Camila Aragon Alfaro

Camila Aragon Alfaro

Biography

Camila Aragón Alfaro is a rising senior at Boston University, where she studies Biomedical Engineering. Originally from Peru, Camila’s first-hand experience with healthcare disparities in underserved communities sparked her passion for research at the intersection of biology and engineering. At BU, she has worked on computational modeling of neural activity in the mouse cortex and engineering RNA-based transcriptional switches for gene regulation, and she has investigated cardiac ablation lesion biophysics at Brigham and Women’s Hospital. This summer, she is investigating the cellular uptake mechanisms of antisense oligonucleotides delivered via virus-like DNA origami particles in the Bathe Bio Nano Lab, aiming to inform the design of programmable molecular delivery systems. Her work has been featured at the 2024 BMES Annual Meeting and recognized with multiple awards, including BostonUniversity’s Harold C. Case Scholarship and Provost’s Scholars Award, as well as a national scholarship from Tau Beta Pi, the engineering honor society. Outside the lab, Camila is the president and co-founder of BU’s Peruvian club, as well as a Dean’s Host, an Engineering Ambassador, and a former Teaching Assistant. She hopes to pursue a PhD and become a professor who leads innovative research and mentors future engineers who will reimagine healthcare in underserved communities.

Abstract

Investigating the Uptake Mechanisms of ASO-Loaded Virus-Like DNA Origami

Antisense oligonucleotides (ASOs) are a powerful therapeutic platform for gene silencing, yet their clinical translation remains limited by poor cellular uptake, off-target effects, and limited nuclear delivery. DNA origami nanostructures—particularly virus-like particles (DNA-VLPs)—offer a programmable solution, enabling precise control over shape, size, and cargo presentation. While DNA origami has shown promise for enhancing ASO delivery, the use of DNA-VLPs for ASO transport remains largely unexplored, and their intracellular trafficking mechanisms uncharacterized. This project investigates how DNA-VLPs influence the uptake and functional delivery of ASOs by linking endocytic pathways to gene silencing outcomes.
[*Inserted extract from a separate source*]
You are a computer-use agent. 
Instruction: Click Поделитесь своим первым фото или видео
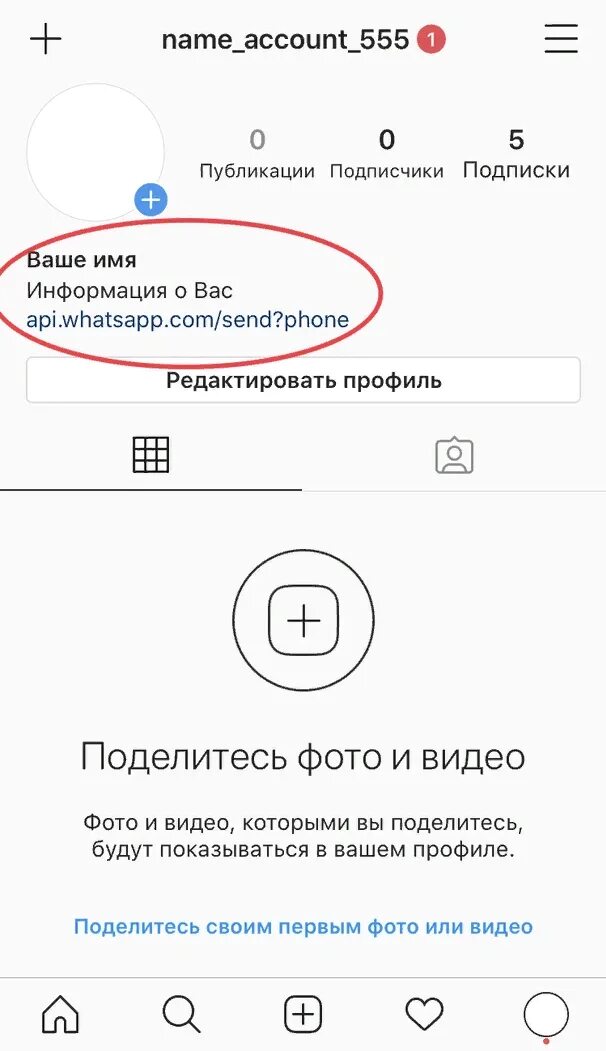pos(303,927)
I will engineer DNA-VLPs carrying ASOs targeting Malat1, a nuclear long noncoding RNA, and evaluate knockdown efficiency in Neuro2a cells, a neuronal cell line, using Reverse Transcription quantitative Polymerase Chain Reaction (RT-qPCR). To dissect delivery mechanisms, cells will be pre-treated with inhibitors of clathrin- and calveolae-mediated endocytosis, macropinocytosis, and scavenger receptor pathways—routes previously implicated in ASO and DNA-VLP internalization. By comparing the knockdown efficiency of free versus DNA-VLP–delivered ASOs across various perturbation conditions, this study aims to reveal which uptake routes support productive delivery. These insights will help guide the rational design of programmable delivery systems that bypass degradative pathways and improve the efficacy of ASO-based therapeutics.